Currency Exchange Cash And Equivalents vs. Price To Earning

CXI Stock  CAD 22.50  0.05  0.22%   
Based on the measurements of profitability obtained from Currency Exchange's financial statements, Currency Exchange International is yielding more profit at the present time then in previous quarter. It has a moderate chance of reporting better profitability numbers in December. Profitability indicators assess Currency Exchange's ability to earn profits and add value for shareholders. At this time, Currency Exchange's Days Sales Outstanding is very stable compared to the past year. As of the 29th of November 2024, EV To Sales is likely to grow to 8.95, while Price To Sales Ratio is likely to drop 4.42. At this time, Currency Exchange's Interest Income is very stable compared to the past year. As of the 29th of November 2024, Net Income Per E B T is likely to grow to 0.90, though Accumulated Other Comprehensive Income is likely to grow to (7.2 M).

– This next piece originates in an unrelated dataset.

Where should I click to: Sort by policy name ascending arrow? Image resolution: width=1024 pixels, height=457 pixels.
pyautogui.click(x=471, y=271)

Current ValueLast YearChange From Last Year 10 Year Trend
Gross Profit Margin0.480.89
Way Down
Very volatile
For Currency Exchange profitability analysis, we use financial ratios and fundamental drivers that measure the ability of Currency Exchange to generate income relative to revenue, assets, operating costs, and current equity. These fundamental indicators attest to how well Currency Exchange International utilizes its assets to generate profit and value for its shareholders. The profitability module also shows relationships between Currency Exchange's most relevant fundamental drivers. It provides multiple suggestions of what could affect the performance of Currency Exchange International over time as well as its relative position and ranking within its peers.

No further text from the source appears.